Comparative Politics: RECONSIDERATIONS OF RATIONAL CHOICE IN COMPARATIVE AND HISTORICAL ANALYSIS

2009 
Intentional and rational actors generate collective outcomes and aggregate behavior that are often socially suboptimal and personally undesirable. This claim, supported by both logic and evidence, has long been the major contribution of rational choice scholarship. Rational choice has conclusively lain to rest the pluralist myth that individual interest automatically leads to collective action or that collective action necessarily produces a collective good. The guiding insight has a long heritage, dating back at least to Hobbes's Leviathan (1985 [1651]) and to Mandeville's Fable of the Bees (1924 [1714]). However, it rests on an impoverished model of human action and society. Even the great Adam Smith recognized this. Famous for The Wealth of Nations , in which he identifies the conditions under which following personal self-interest makes everyone (or almost everyone) better off, he also authored The Theory of Moral Sentiments , in which he states that values may trump interests.
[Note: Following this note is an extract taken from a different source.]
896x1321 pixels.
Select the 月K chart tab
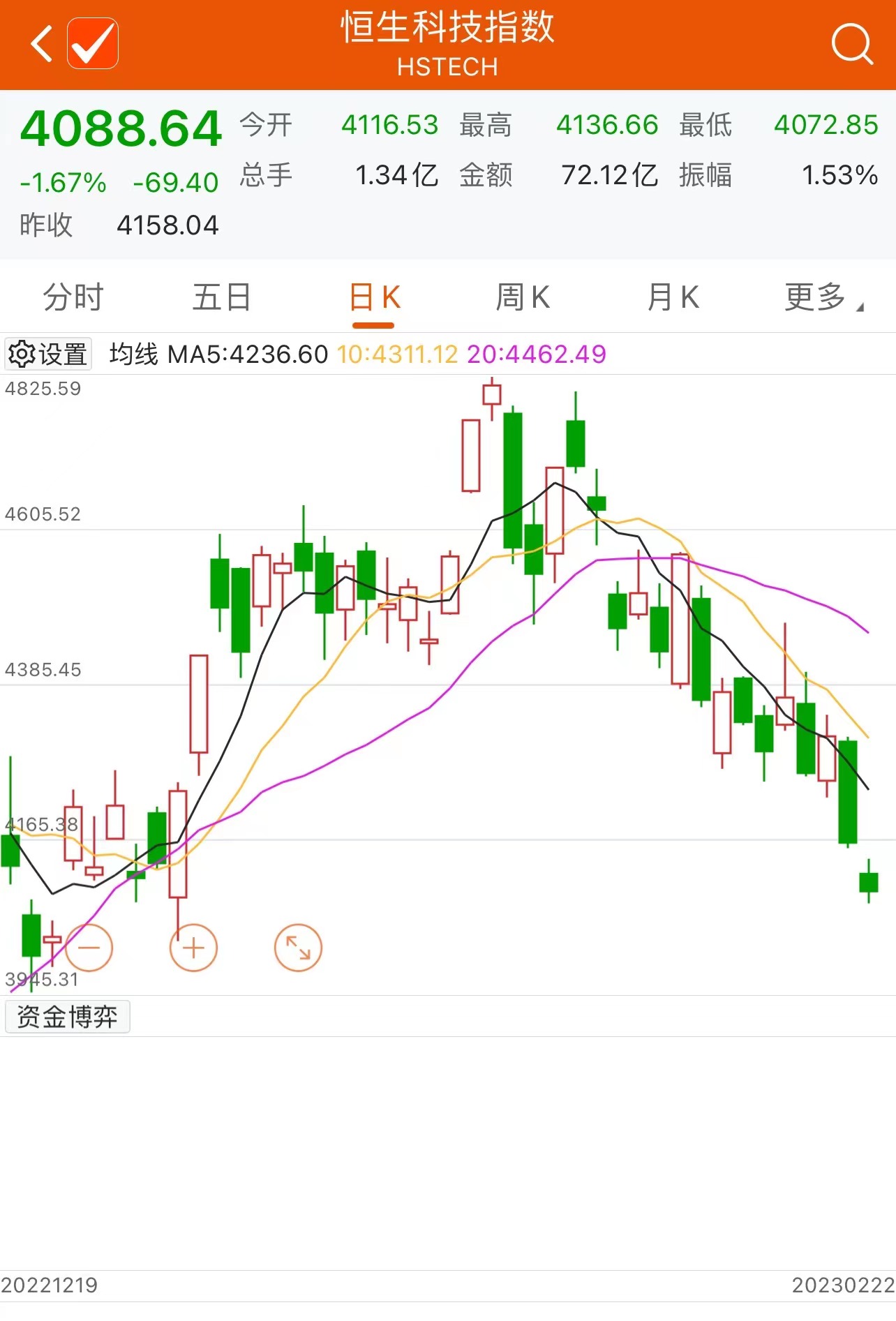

Comparative and historical rational choice demands theoretically informed empirical investigations of variations in aggregate behavior and collective outcomes derived from models of strategically interacting individuals making reasoned choices subject to constraints. Rational choice analysis derives from but is decidedly not neoclassical economics. It has, at least in the work discussed in this chapter, a richer conception of reasoned choice, interactions, and constraints. Consequently, rationalists now can identify the conditions under which aggregations of rational individuals can produce optimal social outcomes. By recognizing differences in context and institutional arrangements, rationalists can elucidate why the same actors make different choices in different circumstances.